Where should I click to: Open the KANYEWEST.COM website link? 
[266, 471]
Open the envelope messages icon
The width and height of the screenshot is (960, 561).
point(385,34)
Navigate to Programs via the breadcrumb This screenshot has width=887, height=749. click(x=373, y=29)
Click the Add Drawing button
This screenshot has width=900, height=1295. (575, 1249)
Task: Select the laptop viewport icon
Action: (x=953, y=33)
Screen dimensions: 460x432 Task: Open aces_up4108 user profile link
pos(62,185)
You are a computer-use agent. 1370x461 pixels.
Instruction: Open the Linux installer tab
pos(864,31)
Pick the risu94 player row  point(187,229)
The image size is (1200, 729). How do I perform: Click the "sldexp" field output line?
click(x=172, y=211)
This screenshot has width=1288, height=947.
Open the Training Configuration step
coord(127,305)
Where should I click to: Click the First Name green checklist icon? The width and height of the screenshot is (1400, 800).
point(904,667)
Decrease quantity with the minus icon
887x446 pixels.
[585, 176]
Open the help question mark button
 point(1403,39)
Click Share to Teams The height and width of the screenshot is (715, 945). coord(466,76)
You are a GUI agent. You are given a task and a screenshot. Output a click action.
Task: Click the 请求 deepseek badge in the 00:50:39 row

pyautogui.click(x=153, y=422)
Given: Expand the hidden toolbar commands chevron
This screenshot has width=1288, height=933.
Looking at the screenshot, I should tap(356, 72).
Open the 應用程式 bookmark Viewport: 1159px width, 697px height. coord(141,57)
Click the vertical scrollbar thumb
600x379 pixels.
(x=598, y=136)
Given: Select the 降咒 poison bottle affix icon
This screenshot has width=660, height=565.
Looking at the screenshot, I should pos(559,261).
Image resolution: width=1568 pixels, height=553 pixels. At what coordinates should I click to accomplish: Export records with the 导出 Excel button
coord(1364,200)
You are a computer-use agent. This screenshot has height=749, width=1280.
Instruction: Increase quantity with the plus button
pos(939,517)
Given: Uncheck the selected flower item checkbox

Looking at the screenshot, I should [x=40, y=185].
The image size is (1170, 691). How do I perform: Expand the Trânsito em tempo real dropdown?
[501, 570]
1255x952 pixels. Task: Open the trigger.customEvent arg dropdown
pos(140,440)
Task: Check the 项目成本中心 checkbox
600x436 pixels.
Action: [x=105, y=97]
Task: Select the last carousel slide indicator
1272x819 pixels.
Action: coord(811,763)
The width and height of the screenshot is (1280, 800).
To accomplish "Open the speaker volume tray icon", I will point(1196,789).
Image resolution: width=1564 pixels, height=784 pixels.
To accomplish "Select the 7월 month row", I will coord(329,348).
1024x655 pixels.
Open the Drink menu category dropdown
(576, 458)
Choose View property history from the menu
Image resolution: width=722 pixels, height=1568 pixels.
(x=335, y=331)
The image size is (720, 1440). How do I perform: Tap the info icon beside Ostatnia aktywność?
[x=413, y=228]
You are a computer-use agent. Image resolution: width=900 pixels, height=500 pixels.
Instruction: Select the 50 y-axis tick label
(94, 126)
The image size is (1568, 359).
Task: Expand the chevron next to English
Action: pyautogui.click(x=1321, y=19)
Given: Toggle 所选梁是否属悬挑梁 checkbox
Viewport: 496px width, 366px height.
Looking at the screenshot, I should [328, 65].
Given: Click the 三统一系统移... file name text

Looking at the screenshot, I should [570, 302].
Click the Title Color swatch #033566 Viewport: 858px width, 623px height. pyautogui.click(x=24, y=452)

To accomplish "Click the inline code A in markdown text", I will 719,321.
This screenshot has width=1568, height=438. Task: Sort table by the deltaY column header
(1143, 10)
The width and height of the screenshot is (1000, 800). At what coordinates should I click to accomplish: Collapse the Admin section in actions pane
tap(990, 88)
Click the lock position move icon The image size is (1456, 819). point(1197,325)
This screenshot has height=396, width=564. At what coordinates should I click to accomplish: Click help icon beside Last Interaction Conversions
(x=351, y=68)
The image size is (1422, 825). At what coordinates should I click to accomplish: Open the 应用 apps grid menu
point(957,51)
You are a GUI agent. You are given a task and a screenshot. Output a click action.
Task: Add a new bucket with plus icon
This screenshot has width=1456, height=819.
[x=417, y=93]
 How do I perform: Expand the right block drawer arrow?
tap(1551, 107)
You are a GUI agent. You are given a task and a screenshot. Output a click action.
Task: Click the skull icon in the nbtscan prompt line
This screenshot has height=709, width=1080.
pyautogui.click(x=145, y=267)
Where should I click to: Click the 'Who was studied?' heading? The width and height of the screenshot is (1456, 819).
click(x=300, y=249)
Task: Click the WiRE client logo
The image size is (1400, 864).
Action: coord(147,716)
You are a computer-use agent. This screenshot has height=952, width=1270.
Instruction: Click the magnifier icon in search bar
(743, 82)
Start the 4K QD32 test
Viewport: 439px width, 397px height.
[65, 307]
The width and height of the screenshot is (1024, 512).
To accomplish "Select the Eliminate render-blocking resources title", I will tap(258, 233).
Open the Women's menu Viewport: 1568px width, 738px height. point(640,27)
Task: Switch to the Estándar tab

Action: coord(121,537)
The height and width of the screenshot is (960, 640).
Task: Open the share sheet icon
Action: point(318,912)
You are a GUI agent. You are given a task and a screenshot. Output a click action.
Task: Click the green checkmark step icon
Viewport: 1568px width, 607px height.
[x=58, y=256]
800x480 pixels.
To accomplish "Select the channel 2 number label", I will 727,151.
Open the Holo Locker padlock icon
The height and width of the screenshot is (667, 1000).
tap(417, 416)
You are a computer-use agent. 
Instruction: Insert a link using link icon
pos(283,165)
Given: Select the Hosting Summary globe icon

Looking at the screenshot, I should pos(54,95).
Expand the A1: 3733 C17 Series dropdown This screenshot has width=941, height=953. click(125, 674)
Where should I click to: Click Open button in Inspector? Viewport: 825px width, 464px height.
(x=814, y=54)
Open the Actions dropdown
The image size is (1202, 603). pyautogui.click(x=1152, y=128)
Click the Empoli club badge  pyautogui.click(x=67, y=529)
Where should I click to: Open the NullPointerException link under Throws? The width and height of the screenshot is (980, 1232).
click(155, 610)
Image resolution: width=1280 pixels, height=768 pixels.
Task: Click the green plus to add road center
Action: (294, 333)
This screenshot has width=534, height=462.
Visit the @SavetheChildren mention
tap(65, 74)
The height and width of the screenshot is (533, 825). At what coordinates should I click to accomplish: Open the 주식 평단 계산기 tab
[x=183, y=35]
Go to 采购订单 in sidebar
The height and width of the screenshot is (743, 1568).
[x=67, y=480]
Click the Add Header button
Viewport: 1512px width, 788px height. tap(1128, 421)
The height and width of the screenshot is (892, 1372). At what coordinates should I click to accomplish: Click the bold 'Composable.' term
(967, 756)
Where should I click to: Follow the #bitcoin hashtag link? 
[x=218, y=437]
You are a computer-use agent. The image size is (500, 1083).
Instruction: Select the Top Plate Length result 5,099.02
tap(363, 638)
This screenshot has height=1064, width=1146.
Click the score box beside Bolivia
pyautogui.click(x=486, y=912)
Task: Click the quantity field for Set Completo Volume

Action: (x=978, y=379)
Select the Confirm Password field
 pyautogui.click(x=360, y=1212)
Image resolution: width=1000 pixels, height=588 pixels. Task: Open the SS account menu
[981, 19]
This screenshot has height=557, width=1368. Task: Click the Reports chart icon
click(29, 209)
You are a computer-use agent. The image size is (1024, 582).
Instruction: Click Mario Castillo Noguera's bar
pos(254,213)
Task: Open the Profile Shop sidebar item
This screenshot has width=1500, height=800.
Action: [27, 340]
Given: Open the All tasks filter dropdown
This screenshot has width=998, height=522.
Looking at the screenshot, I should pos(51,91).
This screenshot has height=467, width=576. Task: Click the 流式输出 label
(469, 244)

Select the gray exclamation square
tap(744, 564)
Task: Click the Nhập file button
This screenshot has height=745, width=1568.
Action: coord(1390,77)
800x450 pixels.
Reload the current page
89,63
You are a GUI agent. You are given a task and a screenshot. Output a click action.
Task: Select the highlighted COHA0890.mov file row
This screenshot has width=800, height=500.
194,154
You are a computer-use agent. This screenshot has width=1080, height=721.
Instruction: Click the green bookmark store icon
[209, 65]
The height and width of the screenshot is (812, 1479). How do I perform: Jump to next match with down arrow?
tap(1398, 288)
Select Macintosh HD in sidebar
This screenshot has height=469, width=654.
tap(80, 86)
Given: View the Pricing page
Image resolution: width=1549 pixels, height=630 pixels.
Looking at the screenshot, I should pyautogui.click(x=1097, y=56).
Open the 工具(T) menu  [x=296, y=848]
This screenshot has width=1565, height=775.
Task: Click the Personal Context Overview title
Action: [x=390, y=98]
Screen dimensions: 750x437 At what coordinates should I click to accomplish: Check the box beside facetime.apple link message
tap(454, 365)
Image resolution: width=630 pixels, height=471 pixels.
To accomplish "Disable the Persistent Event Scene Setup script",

Work to complete:
Beginning with the line containing "Decrease quantity with the minus icon" and ending with the line containing "Image resolution: width=1564", extract those lines exactly from the listing above, and only those.

Reply to the task:
Decrease quantity with the minus icon
887x446 pixels.
[585, 176]
Open the help question mark button
 point(1403,39)
Click Share to Teams The height and width of the screenshot is (715, 945). coord(466,76)
You are a GUI agent. You are given a task and a screenshot. Output a click action.
Task: Click the 请求 deepseek badge in the 00:50:39 row

pyautogui.click(x=153, y=422)
Given: Expand the hidden toolbar commands chevron
This screenshot has width=1288, height=933.
Looking at the screenshot, I should tap(356, 72).
Open the 應用程式 bookmark Viewport: 1159px width, 697px height. coord(141,57)
Click the vertical scrollbar thumb
600x379 pixels.
(x=598, y=136)
Given: Select the 降咒 poison bottle affix icon
This screenshot has width=660, height=565.
Looking at the screenshot, I should pos(559,261).
Image resolution: width=1568 pixels, height=553 pixels. At what coordinates should I click to accomplish: Export records with the 导出 Excel button
coord(1364,200)
You are a computer-use agent. This screenshot has height=749, width=1280.
Instruction: Increase quantity with the plus button
pos(939,517)
Given: Uncheck the selected flower item checkbox

Looking at the screenshot, I should [x=40, y=185].
The image size is (1170, 691). How do I perform: Expand the Trânsito em tempo real dropdown?
[501, 570]
1255x952 pixels. Task: Open the trigger.customEvent arg dropdown
pos(140,440)
Task: Check the 项目成本中心 checkbox
600x436 pixels.
Action: [x=105, y=97]
Task: Select the last carousel slide indicator
1272x819 pixels.
Action: coord(811,763)
The width and height of the screenshot is (1280, 800).
To accomplish "Open the speaker volume tray icon", I will point(1196,789).
Image resolution: width=1564 pixels, height=784 pixels.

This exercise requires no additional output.